Fig. 2.

Effect of SAM treatment on DUSP1 expression in cultured hepatocytes. Mouse (A, B) or human (C, D) hepatocytes were treated with SAM (2 mM) for 2 or 12 hours. Where indicated, cells were pretreated with actinomycin D (Ac.D, 5 µg/mL) for 5 minutes. (A) Effect of SAM and actinomycin D treatment on DUSP1 mRNA levels in mouse hepatocytes measured by way of real-time PCR. Cells were pretreated with Ac.D for 5 minutes followed by Ac.D alone or with SAM (A+S) for another 2 hours.
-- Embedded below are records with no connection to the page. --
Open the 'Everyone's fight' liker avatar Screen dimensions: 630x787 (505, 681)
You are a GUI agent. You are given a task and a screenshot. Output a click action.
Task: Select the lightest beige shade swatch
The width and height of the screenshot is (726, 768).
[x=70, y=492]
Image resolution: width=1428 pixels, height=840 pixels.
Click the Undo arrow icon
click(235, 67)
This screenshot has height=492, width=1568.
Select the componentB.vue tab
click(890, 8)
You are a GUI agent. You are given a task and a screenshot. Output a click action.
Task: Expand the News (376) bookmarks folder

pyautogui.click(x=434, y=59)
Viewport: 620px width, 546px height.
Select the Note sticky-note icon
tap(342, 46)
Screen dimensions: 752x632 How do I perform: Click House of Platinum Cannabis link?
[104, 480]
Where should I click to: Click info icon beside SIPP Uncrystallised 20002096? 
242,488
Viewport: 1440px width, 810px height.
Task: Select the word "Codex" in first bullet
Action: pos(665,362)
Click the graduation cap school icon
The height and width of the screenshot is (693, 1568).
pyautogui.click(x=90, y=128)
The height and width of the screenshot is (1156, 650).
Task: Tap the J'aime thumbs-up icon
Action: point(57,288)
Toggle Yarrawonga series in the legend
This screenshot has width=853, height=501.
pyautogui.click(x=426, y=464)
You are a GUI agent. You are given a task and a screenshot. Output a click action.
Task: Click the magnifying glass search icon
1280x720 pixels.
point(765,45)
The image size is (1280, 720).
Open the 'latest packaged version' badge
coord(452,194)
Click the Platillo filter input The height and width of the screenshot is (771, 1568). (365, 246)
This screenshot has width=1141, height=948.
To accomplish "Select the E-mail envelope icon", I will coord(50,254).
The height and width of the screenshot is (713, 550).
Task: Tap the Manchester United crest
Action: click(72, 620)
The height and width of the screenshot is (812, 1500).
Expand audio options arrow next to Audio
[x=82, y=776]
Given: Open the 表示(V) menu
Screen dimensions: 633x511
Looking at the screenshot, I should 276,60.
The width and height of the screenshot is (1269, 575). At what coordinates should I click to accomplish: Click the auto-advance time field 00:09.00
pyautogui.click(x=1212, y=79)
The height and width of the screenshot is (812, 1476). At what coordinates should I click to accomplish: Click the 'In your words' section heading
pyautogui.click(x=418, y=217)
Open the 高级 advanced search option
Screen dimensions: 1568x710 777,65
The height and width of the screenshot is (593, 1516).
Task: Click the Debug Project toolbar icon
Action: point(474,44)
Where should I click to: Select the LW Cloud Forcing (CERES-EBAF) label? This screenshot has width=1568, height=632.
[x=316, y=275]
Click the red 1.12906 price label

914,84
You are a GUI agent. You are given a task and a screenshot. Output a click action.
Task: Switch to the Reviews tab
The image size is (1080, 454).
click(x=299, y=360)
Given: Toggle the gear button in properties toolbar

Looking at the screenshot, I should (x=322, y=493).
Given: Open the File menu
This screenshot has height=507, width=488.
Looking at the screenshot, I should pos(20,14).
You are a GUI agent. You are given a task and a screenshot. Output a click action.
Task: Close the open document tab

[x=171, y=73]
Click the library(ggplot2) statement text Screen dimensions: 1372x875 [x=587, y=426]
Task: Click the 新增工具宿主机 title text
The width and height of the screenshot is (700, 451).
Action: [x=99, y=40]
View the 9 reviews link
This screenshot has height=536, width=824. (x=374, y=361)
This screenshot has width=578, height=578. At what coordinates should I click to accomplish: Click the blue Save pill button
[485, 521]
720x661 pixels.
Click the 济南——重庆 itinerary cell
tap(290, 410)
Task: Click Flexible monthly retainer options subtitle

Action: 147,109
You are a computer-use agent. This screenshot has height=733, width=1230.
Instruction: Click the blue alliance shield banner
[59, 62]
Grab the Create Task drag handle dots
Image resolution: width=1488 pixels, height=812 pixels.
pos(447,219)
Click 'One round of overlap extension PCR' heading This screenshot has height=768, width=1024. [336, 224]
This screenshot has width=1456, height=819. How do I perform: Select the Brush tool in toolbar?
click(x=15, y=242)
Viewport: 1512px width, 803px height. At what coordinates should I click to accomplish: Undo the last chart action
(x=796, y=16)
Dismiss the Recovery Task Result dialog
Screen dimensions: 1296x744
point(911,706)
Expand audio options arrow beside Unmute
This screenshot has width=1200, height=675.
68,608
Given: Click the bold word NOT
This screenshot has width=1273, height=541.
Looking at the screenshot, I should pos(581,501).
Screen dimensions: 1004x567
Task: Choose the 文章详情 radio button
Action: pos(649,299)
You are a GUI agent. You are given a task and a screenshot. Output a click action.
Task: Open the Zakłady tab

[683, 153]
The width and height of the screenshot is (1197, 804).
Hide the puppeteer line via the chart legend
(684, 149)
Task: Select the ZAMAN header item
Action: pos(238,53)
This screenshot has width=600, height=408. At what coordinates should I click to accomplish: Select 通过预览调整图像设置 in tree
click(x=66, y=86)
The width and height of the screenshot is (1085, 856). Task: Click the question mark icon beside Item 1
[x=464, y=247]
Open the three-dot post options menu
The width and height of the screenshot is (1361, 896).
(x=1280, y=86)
Results are expressed as fold of T0 cells (mean ± SEM) from three to five independent experiments. *P < 0.01 versus T0; **P < 0.001 versus T0 and UT at 2 or 12 hours; ^†P < 0.05 versus Ac.D alone. (B) Effect of SAM treatment on DUSP1 protein levels in cultured mouse hepatocytes on western blot analysis. Mouse hepatocytes were cultured and treated with SAM (2 mM) for 12 hours. When indicated, cells were pretreated with MG132 (20 µM) for 1 hour. Results are expressed as fold of T0 cells (mean ± SEM) from three independent experiments. *P < 0.001 versus T0; ^†P < 0.002 versus UT at 12 hours. (C) Effect of SAM treatment on DUSP1 mRNA levels in human hepatocytes. Results are expressed as fold of T0 cells (mean ± SEM) from three independent donors. *P < 0.0001 versus T0; ^†P < 0.02 versus UT at 12 hours. (D) Effect of SAM treatment on DUSP1 protein levels in human hepatocytes. Results are expressed as fold of T0 cells (mean ± SEM) from three independent donors. *P < 0.0001 versus T0; ^†P < 0.02 versus UT at 12 hours.